Clay and Paint: Amy Wynne Derry '84 and Gail Wynne

April 30 to May 30, 2009

Gail Wynne

Artist's Statement by Amy Wynne-Derry

My work is an on-going exploration of intimate connections with my essential experience observing botanical forms, animal variations and industrial elements. Conceptually, I see this group of paintings and drawings linked and telling a story. Its interpretation is somewhat dependent on the viewer’s experience. There are three main interdependent themes to the recent paintings.

1. Weather/temperature: Fire, ice floes and thermal pools.

I have been painting plein-aire landscapes for years, putting myself out in the elements, painting for hours as the light and atmosphere shifts and changes. Lately, I have being looking to artists like Turner, Whistler, Twatchman, and Inness. They have an uncanny ability to evoke a visceral emotional response with their landscape, often without giving too much detail. The ethereal nature of fire, steam and ice and their connection to my passionate concern about our global condition are underlying inspirations for these pieces.

2. Migration/escape: Endangered animals in motion, predator and prey.
I have always been interested in animals, especially the Victorian era penchant for collection and cataloguing. I have spent a good amount of time drawing at Natural History museums around the world. Most recently, I have been thinking about motion, migration and the inherent patterns that animals follow; also, predatory behaviors and how these parallel the human condition. The struggle for survival in our ever-changing environment is the foundation for these animal pieces. Ambiguity through blur and the use of multiple panels should evoke a feeling of fleeting motion and sound.

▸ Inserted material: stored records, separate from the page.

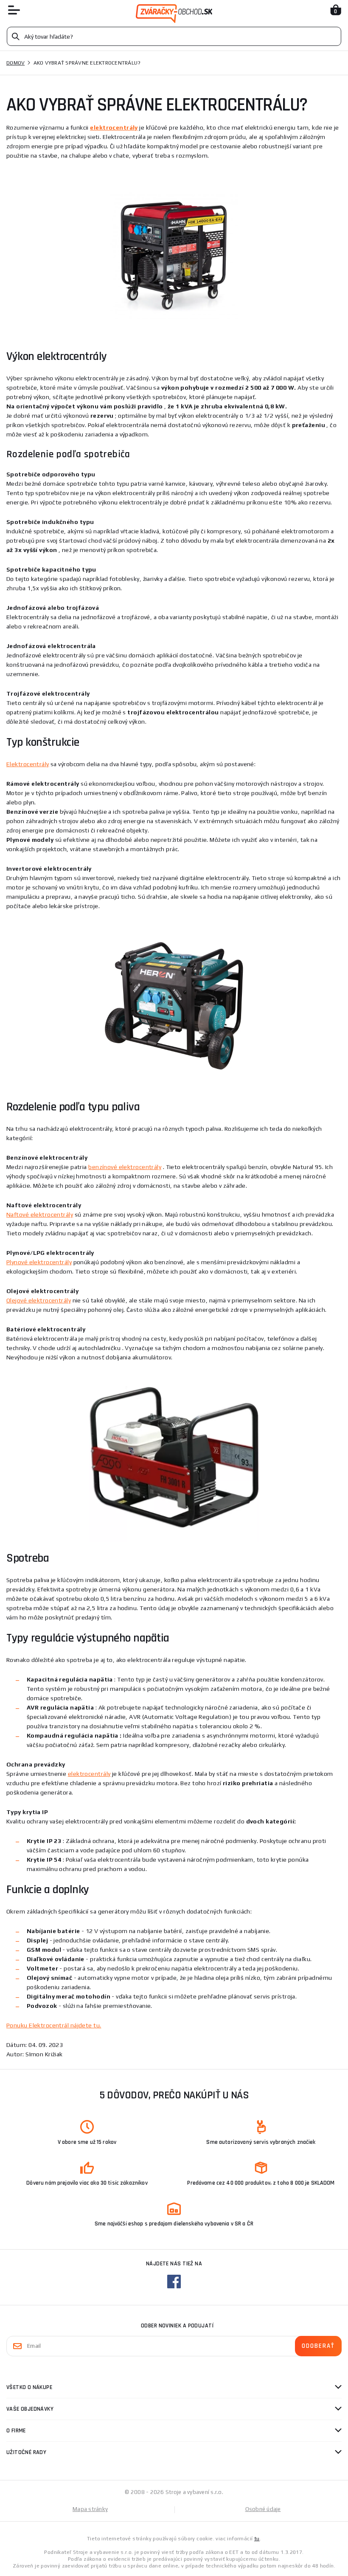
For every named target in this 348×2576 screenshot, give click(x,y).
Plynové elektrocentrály (39, 1262)
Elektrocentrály (27, 764)
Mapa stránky (90, 2509)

3. Data gatherers/topographies: Weather satellites, buoys, ocean surface analysis charts.
I spent several years living aboard a wooden sailboat. My time at sea put me out into sometimes the harshest elements where I had only the sound of bell buoys and charts to navigate unknown waters. The more industrial paintings and drawings in this show relate to this period of time. They also connect to how data itself can be beautiful evidence. The large drawings are configured topographies based on abstractions of the smaller ink pieces. These could be seen as escape routes or somehow data referring to changes in weather patterns. These weather patterns effecting both land and animal alike.

Where forms are beginning to dissolve and be set into motion, the paintings approach a more visceral connection with time, atmosphere, environmental extremes in temperature and sound. I have always been consumed by the connections between science and art. Lately, I have adopted the character of chronicler or scientific recorder in the studio as I make the work. I am documenting the degradation of the planet, recording futuristic topographical data and the last fleeting glimpses of the beasts that inhabit the earth.

Gail Wynne

Born in New York City, Gail and her family moved to India when she was 11, where she lived until she was 18. She returned to the United States to study at Syracuse University's College of Fine Arts and graduated in 1961 with a BFA in painting. She was an art teacher in the Syracuse Public Schools for three years, and then traveled back to India with her husband, John, to teach at a small boarding school in the mountains of Ootacamund, South India.

Gail taught art at Taft for 33 years, from 1968 to 2000. She introduced an arts curriculum to Taft, which included her courses in Printmaking, Drawing, Pottery, Batik and Design, and was head of the Arts Department from 1987 to 1993. She received her MS in Art Education at the University of Michigan and Southern Connecticut State University in 1977, and studied writing and art at Wesleyan University. In addition to her teaching at Taft, Gail was faculty advisor to over 300 Independent Studies Program students, and head of the annual Spring Arts Fair. She was awarded the Farwell Grant in 1985 to travel to India and photograph artists and their work at village craft centers. She also received the Bell Travel Fellowship in 1989, " in recognition of her inspirational leadership of Taft Students," and traveled to Kodaikanal School, South India, to set up a student exchange program with Taft, and study batik at the Chola Mandal Artists' Village in Madras. She proposed that a gift from the Rockwell brothers ('41 and '44) to the Arts Department in 1996 be used to initiate and support a visiting artists program at Taft. She was awarded the van Beuren Chair in the Arts in 1996 as "a tribute to her outstanding contributions to her students and to the creative life of Taft," and the William and Lee Abramowitz Award in 2000, for teaching excellence. After retiring from Taft in 2000, she taught ceramic art at the Dunedin Fine Arts Center on the West Coast of Florida from 2001 to 2006. She now works on her clay sculpture and writing in her studio on Cape Cod, where she lives with her husband, John. They have four children, and four grandchildren.